Just Flight announced Piper Tomahawk

Me too…haven’t had time to figure it out. It was ok before the marketplace update though.

I have tried with community folder empty. It crashed the same way. It is related to VR and i am using Varjo Aero. More than that I cannot tell you why. Not related to extensions, not related to SU15 beta, more likely to VR with Varjo Aero…This is the most I can say, I sometimes see the Steam VR crashing, but not always, and always after fssim to crash. No issue of stability with any other aircraft.

Not so sure. I have had a few CTD’s in it now, in VR, but with Quest 3 over Virtual Desktop.
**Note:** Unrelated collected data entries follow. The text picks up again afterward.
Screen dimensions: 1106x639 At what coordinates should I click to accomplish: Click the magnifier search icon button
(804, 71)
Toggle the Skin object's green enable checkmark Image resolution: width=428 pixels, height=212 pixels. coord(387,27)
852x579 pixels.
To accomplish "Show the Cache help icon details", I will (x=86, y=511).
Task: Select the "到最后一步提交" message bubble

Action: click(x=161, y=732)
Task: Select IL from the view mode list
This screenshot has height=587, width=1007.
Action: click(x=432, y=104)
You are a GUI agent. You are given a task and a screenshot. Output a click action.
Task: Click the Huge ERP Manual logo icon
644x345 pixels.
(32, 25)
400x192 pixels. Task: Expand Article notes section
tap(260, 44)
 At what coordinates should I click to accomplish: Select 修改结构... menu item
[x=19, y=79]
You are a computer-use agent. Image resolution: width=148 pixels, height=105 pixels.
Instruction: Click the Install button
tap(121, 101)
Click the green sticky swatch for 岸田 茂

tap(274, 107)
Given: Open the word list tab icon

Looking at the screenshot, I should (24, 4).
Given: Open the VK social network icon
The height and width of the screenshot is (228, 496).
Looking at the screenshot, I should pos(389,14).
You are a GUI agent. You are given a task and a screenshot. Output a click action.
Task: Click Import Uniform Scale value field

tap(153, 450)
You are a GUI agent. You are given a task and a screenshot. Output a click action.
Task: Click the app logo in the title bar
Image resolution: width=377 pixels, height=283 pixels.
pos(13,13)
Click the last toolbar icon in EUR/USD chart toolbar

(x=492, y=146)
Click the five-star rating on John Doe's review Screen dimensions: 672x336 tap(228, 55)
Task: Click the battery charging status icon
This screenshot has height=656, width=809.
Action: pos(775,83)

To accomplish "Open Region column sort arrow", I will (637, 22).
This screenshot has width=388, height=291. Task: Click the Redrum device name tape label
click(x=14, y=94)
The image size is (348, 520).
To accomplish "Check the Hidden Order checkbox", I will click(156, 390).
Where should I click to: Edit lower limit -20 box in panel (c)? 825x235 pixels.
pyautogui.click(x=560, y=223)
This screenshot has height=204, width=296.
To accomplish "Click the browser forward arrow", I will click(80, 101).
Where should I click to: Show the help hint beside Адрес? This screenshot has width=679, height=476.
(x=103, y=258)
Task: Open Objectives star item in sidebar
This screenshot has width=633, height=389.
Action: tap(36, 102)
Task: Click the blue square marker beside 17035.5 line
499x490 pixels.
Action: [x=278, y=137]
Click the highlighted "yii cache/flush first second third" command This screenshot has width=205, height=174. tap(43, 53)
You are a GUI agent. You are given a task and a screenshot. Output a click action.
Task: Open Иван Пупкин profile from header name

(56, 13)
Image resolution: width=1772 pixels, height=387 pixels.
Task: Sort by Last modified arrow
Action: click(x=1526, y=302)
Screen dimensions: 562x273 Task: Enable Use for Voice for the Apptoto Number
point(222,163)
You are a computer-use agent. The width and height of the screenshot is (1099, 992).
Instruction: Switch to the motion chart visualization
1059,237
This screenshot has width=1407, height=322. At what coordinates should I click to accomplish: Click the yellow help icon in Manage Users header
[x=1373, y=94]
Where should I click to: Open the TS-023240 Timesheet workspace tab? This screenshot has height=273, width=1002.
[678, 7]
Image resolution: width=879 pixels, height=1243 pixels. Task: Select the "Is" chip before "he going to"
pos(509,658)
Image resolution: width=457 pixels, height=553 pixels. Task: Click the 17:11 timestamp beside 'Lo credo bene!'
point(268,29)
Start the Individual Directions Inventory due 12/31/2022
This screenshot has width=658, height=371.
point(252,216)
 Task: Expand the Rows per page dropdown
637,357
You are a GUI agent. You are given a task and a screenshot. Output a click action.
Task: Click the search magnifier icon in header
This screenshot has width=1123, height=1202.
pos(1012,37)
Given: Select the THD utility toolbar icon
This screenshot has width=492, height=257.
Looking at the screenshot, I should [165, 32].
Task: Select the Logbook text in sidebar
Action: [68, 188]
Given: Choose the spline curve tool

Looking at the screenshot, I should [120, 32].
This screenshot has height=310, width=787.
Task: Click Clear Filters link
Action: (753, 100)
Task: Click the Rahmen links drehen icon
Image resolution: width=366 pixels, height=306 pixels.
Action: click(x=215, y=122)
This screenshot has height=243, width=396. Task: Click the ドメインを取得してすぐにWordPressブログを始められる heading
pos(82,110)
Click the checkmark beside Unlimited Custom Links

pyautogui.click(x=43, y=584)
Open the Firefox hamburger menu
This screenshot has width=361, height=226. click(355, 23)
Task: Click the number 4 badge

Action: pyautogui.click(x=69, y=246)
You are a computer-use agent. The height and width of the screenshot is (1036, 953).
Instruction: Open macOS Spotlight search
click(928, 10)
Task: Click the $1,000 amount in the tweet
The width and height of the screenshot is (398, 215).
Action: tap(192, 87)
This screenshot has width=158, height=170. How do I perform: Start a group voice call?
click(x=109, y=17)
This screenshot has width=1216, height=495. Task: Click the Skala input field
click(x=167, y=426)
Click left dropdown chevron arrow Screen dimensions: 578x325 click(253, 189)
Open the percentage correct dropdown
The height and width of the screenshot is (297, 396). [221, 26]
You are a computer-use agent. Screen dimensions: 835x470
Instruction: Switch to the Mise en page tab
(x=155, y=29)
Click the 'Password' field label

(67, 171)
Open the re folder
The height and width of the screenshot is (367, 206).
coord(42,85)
  • 1 time just pressing the MAP button on the GTN panel.
  • 1 time just zooming in to the tablet to see what had failed on take off roll this time.
  • 2 other times I don’t remember what exactly but quite random. I was not doing anything mind-bending. Maybe going back to the main menu once and another in cockpit after clicking something but I don’t recall what.

I did up the QAirTC 1989/1990 Tomahawk Checklist for use with the EFB

For anyone who flew with the Queensland Air Training Corps 11 Flight. I’m sure it’s changed over the years and by the looks they’re now using the DA-40 at AAFC 2 Wing.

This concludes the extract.